Prenons un exemple simple et hypothétique qui peut donner une idée de ce dont nous parlons. Une chaîne de télévision, proche des intérêts des industries de guerre, fait de la propagande pour la guerre à travers ses émissions. La plupart des gens, confiants, regardent passivement cette monstruosité. Heureusement, certaines organisations protestent, envoient des lettres et organisent des manifestations. Des activités excellentes et justes qui, malheureusement, n’atteignent pas les objectifs souhaités. C’est alors qu’un groupe décide de briser les vitres des bureaux de la société de télévision et de menacer la direction de violence. À première vue, il s’agit d’une action forte et déterminée de la part de ceux qui n’ont pas abandonné et qui veulent continuer la lutte. Mais en réalité, elle montre la grande frustration et l’impuissance que l’on éprouve face à un ennemi plus grand que soi. En fait, hormis l’expression de la colère, rien n’est accompli si ce n’est l’aggravation du conflit, la répression qui en découle et l’abandon de la lutte par ceux qui ne partagent pas les options violentes et compulsives.

Une véritable option non violente pourrait consister à ne plus regarder les émissions de cette chaîne, à éteindre simplement la télévision, à ne pas collaborer avec elle.

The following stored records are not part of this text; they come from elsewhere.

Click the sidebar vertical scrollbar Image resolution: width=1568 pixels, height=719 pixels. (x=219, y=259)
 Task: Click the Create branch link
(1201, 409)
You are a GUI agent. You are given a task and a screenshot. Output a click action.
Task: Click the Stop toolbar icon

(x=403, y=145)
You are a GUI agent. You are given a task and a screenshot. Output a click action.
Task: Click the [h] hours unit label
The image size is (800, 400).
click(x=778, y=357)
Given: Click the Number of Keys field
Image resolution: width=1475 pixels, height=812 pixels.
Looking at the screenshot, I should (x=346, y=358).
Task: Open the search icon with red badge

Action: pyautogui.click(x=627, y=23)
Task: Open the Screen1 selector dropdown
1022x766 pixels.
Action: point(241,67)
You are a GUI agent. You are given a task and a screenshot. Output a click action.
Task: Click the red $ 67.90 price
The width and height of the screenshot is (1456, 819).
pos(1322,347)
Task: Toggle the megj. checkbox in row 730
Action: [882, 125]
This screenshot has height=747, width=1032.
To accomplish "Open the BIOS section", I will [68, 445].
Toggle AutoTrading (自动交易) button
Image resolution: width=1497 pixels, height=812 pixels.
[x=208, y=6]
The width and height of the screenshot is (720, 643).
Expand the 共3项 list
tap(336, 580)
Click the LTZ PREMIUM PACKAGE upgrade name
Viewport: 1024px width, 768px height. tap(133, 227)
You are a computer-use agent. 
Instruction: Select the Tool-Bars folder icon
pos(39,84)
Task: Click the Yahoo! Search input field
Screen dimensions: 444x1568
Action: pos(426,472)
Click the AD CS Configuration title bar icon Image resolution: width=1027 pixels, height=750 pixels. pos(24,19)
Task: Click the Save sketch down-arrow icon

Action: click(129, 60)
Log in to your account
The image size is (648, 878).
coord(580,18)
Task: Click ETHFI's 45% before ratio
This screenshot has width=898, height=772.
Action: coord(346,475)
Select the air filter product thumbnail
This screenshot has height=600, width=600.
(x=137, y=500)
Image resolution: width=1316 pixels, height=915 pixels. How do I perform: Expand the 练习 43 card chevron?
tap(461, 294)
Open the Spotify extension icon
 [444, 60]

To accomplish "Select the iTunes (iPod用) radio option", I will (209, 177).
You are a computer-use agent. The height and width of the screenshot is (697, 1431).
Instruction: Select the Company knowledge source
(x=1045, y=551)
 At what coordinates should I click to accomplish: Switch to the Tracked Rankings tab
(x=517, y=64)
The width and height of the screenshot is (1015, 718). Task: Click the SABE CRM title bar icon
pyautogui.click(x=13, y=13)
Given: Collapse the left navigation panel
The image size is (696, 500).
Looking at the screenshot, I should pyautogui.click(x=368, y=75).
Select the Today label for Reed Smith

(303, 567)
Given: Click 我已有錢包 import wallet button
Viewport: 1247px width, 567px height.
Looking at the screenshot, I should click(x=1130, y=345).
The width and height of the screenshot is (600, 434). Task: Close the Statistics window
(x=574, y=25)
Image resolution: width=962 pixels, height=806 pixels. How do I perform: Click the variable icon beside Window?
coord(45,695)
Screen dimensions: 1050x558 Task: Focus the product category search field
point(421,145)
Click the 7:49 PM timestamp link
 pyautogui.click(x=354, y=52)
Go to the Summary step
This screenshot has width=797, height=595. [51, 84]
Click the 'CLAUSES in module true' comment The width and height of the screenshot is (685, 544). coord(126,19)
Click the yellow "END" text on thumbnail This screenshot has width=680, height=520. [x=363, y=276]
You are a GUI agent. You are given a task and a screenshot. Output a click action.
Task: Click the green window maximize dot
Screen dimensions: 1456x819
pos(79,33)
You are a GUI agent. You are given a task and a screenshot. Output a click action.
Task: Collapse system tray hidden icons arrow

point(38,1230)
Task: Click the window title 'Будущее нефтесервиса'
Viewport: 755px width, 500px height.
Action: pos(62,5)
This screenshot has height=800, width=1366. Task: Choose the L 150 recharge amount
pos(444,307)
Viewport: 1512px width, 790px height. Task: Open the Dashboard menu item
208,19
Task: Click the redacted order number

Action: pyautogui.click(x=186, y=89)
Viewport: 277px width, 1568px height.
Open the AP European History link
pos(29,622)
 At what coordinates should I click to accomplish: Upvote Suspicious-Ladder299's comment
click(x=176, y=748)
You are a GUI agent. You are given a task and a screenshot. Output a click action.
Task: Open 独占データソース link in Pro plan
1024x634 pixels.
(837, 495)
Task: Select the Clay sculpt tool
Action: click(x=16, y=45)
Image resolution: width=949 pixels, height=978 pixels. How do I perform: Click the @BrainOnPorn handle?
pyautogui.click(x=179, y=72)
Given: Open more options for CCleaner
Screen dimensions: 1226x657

Il suffirait qu’un pourcentage de ceux qui regardent habituellement ces programmes prenne une telle décision pour porter un coup sévère à l’entreprise, qui serait obligée de revoir ses choix et sa politique. Ainsi, la non-violence n’est ni tendre l’autre joue, ni la rébellion violente, mais la force qui naît de l’union des peuples.

Il est donc clair que la vraie question est de savoir comment créer cette union et comment créer une convergence entre les organisations qui luttent pour la justice et les droits humains. Le dicton « l’union fait la force » est une grande vérité. Si la majorité des personnes affectées par les abus sont organisées dans la même lutte, cela devient une grande force.  C’est pourquoi un grand travail consiste à dialoguer et à communiquer directement avec ceux qui peuvent lutter contre la désinformation. En effet, la désinformation opportune, véhiculée par les grands médias, sert précisément à diviser les gens et à créer des factions, en désignant de faux ennemis sur lesquels rejeter toute la responsabilité, empêchant ainsi d’identifier les véritables auteurs du désastre et de la violence. L’expression « diviser pour régner » illustre bien ce concept.

L’unité et la cohésion du peuple sont essentielles à la non-violence. Sans cet élément, la non-violence reste un beau mot et, au mieux, un choix individuel profond.

Un jour, les gens comprendront que le pouvoir réel est entre leurs mains lorsque, unis, solidaires et conscients, ils luttent pour leurs droits. Et toute activité dans ce sens a une grande importance, même si elle n’aboutit pas à des résultats concrets dans l’immédiat, parce qu’elle est un élargissement de la conscience pour l’avenir.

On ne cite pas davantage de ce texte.